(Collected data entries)
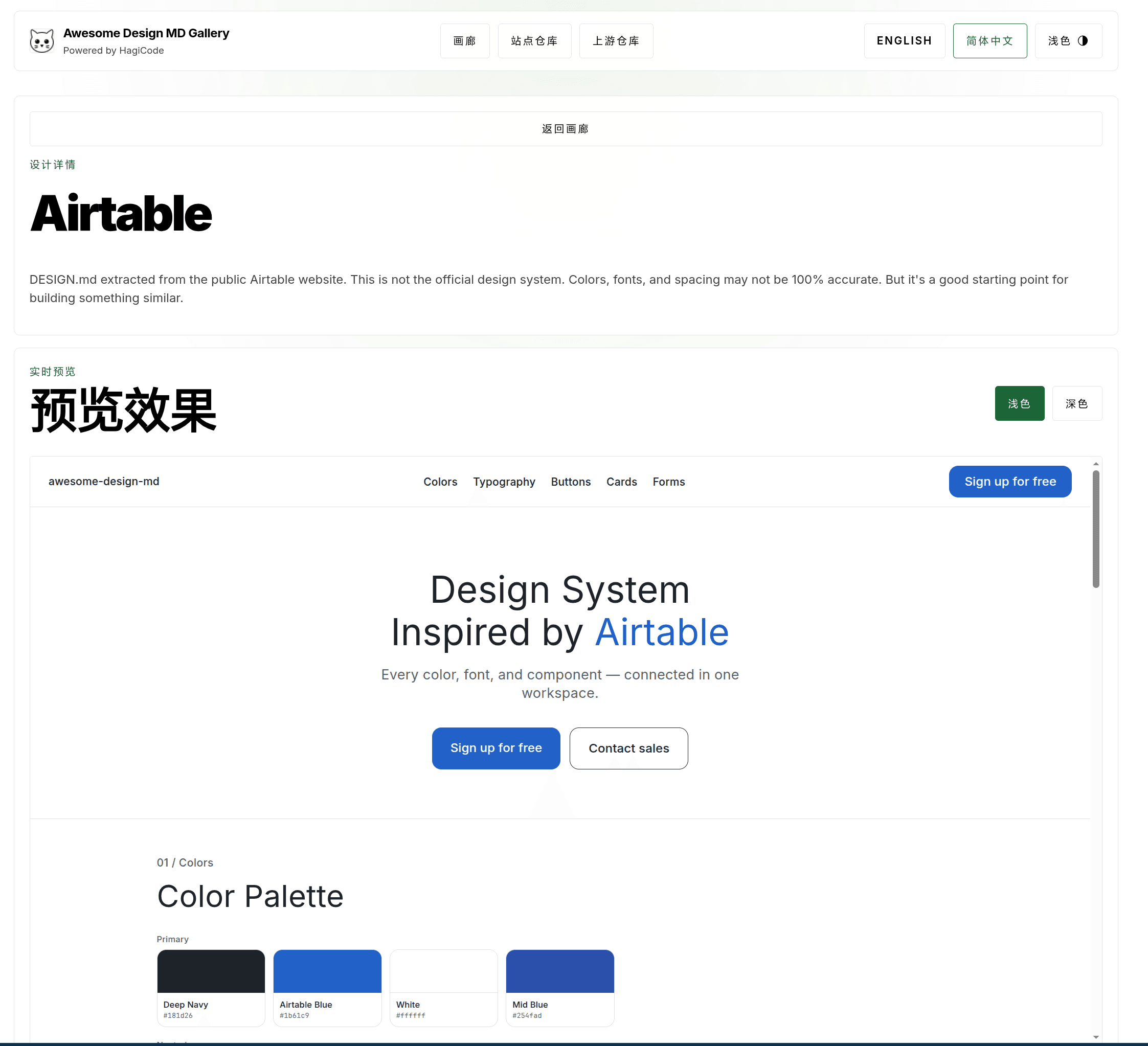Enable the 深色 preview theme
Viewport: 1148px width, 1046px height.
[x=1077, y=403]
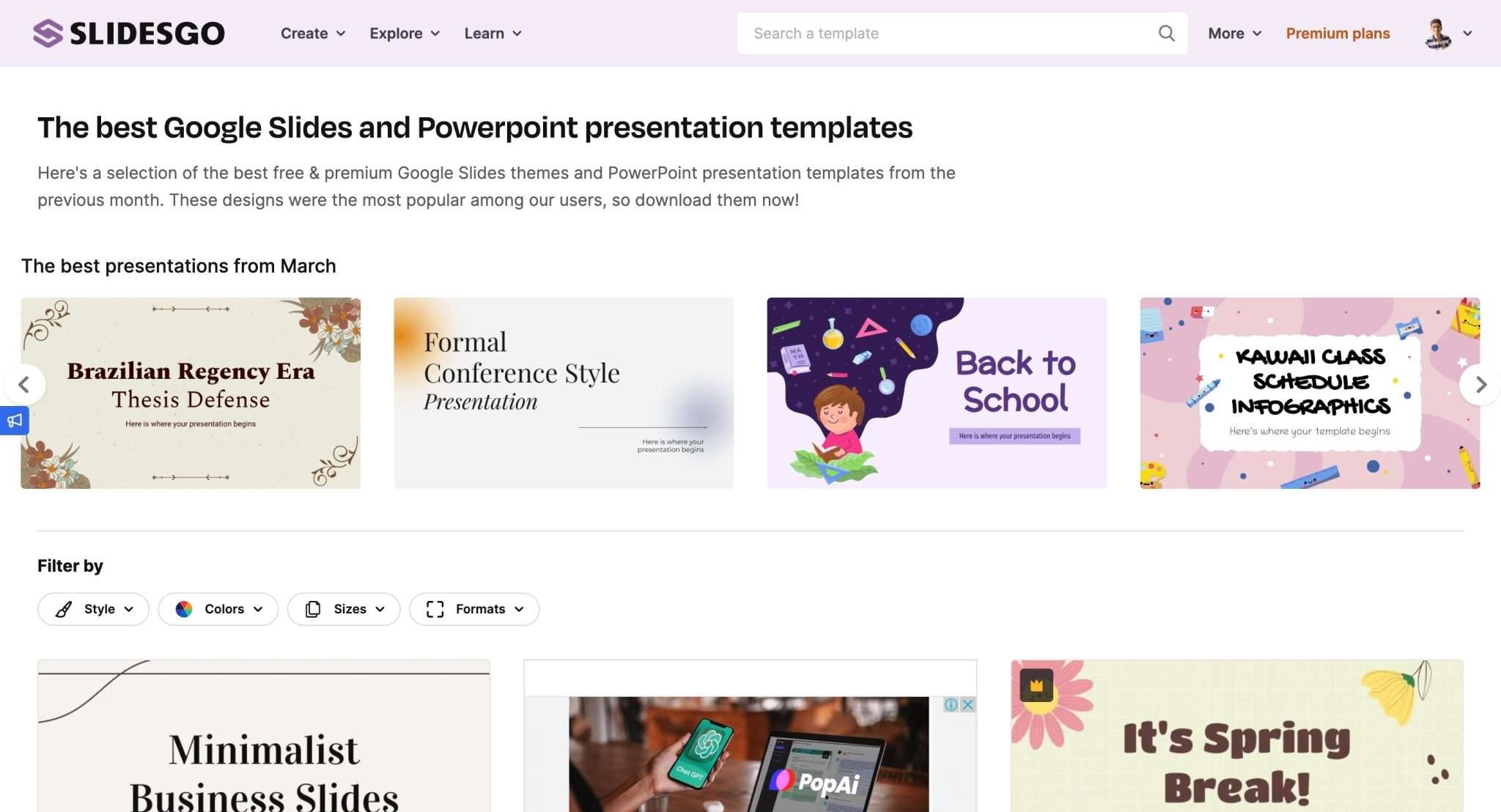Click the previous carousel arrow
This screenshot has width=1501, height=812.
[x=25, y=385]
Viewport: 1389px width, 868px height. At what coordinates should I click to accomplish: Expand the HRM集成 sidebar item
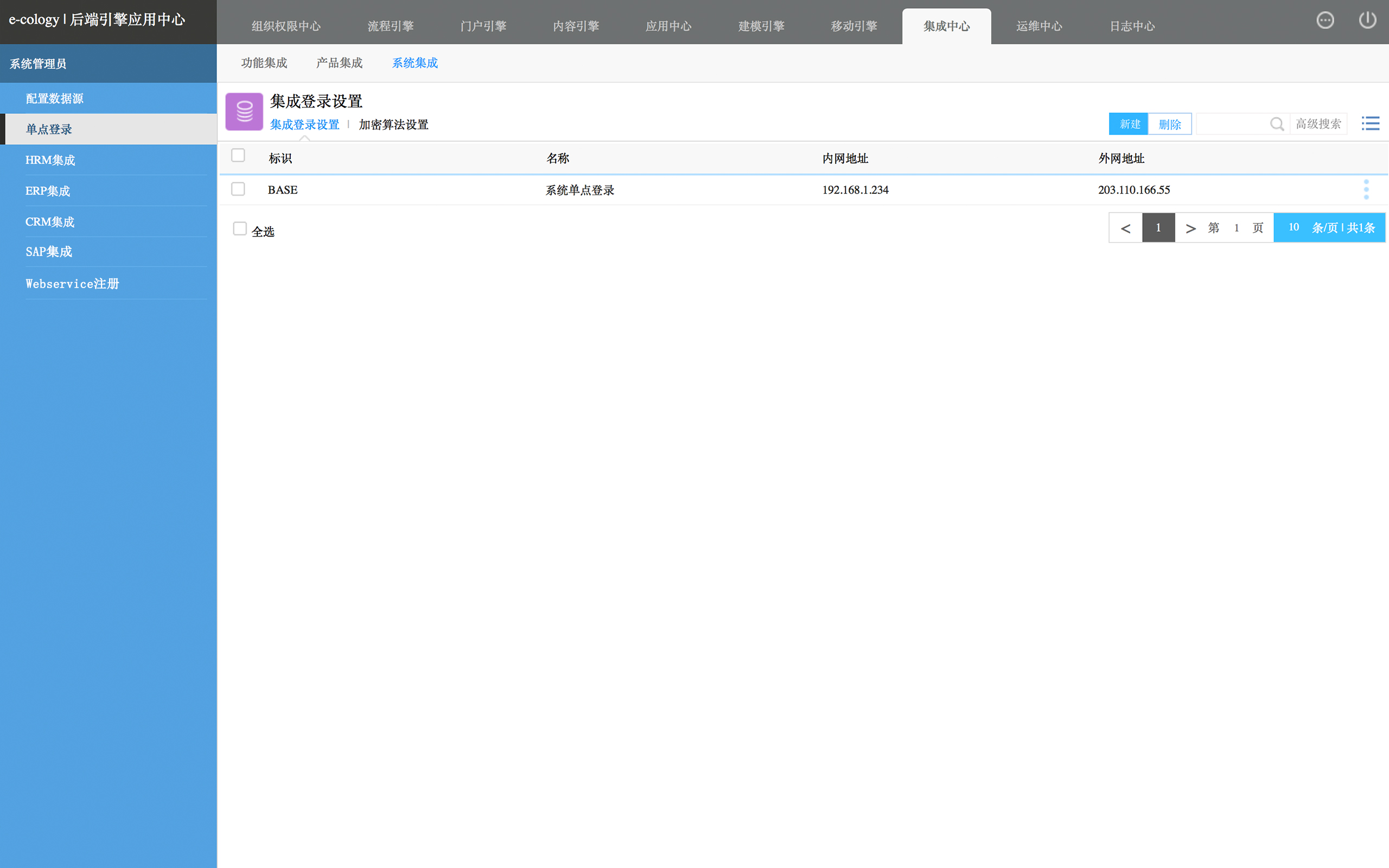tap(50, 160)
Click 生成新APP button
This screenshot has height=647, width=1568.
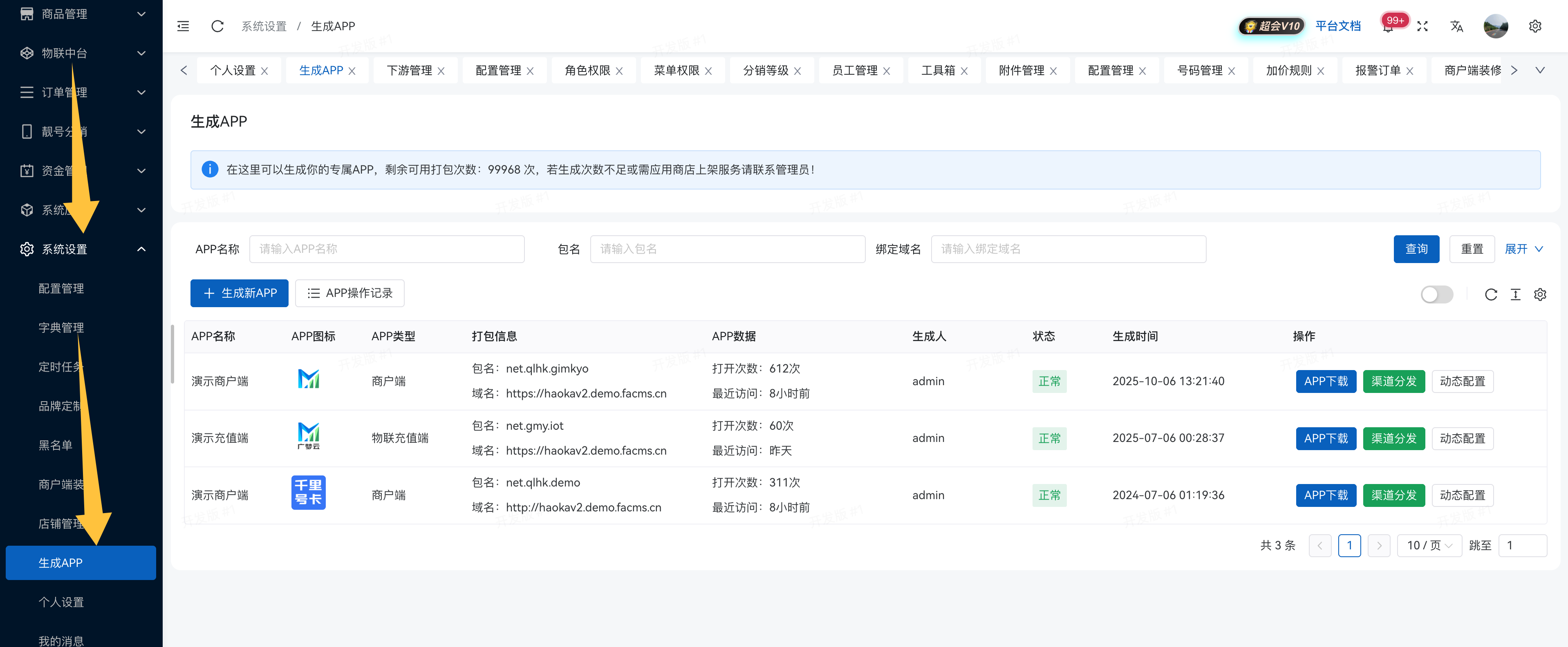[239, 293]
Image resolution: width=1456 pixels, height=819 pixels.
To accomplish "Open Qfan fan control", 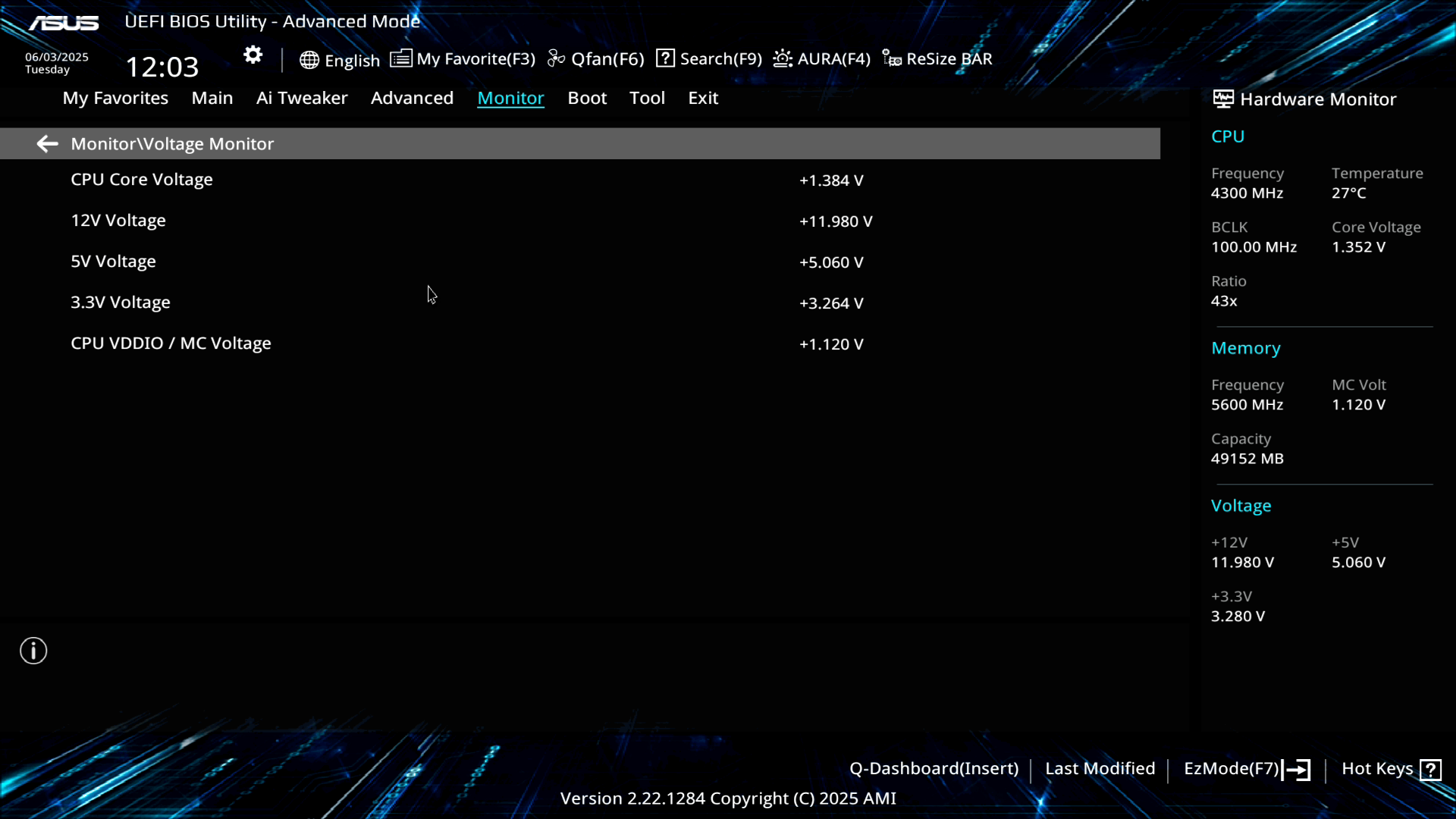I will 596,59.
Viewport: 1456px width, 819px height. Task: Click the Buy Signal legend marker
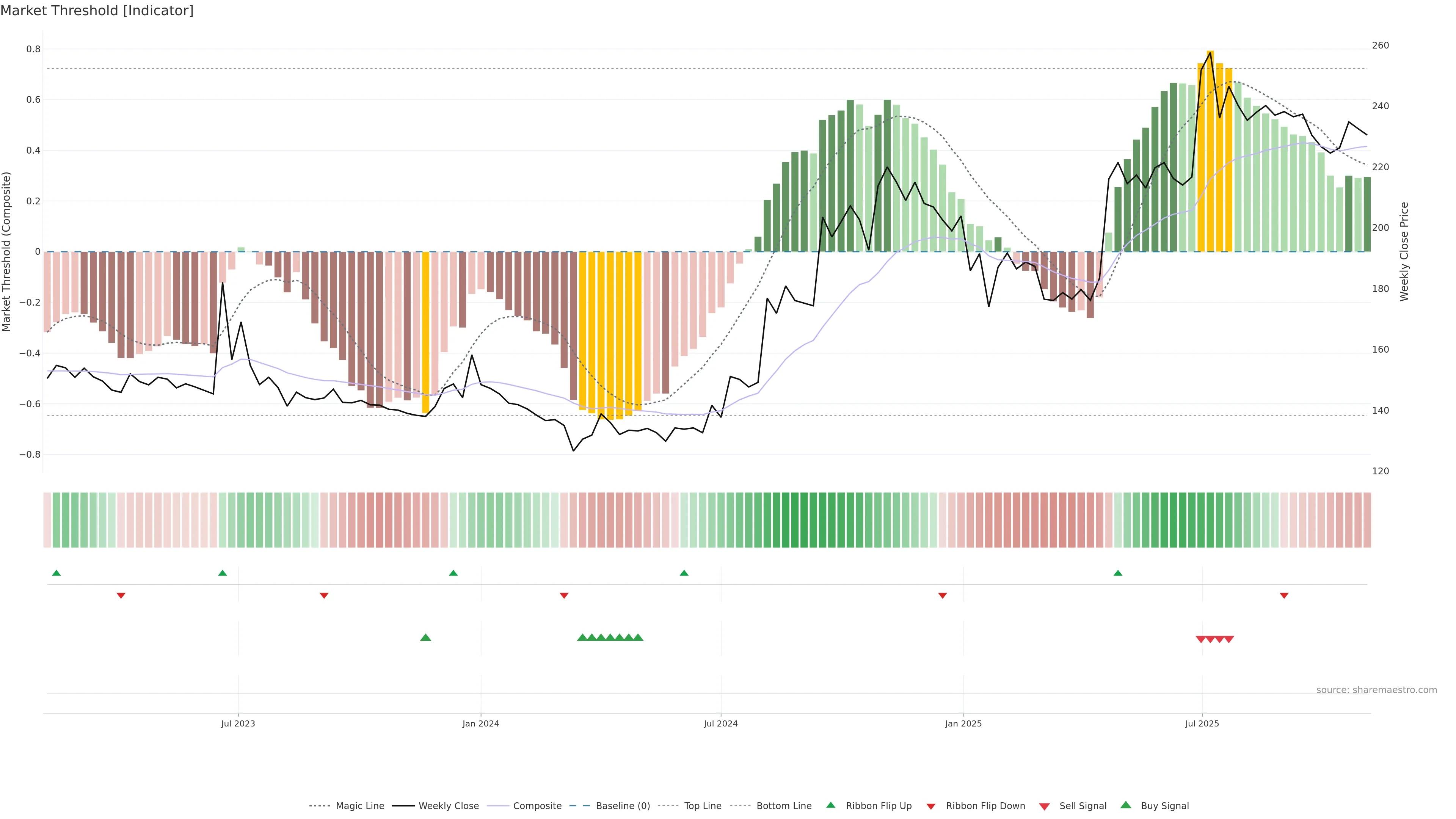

● **DIRECTIONS FOR THIS TASK**
Using the data above, which lines fall from the one with "Viewport: 1389px width, 868px" through the one with "Image resolution: width=1456"? Repeat them exactly, ends included, minus any pictures.

● **ANSWER TO THE EXERCISE**
Viewport: 1389px width, 868px height. At what coordinates should I click to accomplish: Expand the HRM集成 sidebar item
tap(50, 160)
Click 生成新APP button
This screenshot has height=647, width=1568.
[239, 293]
Image resolution: width=1456 pixels, height=819 pixels.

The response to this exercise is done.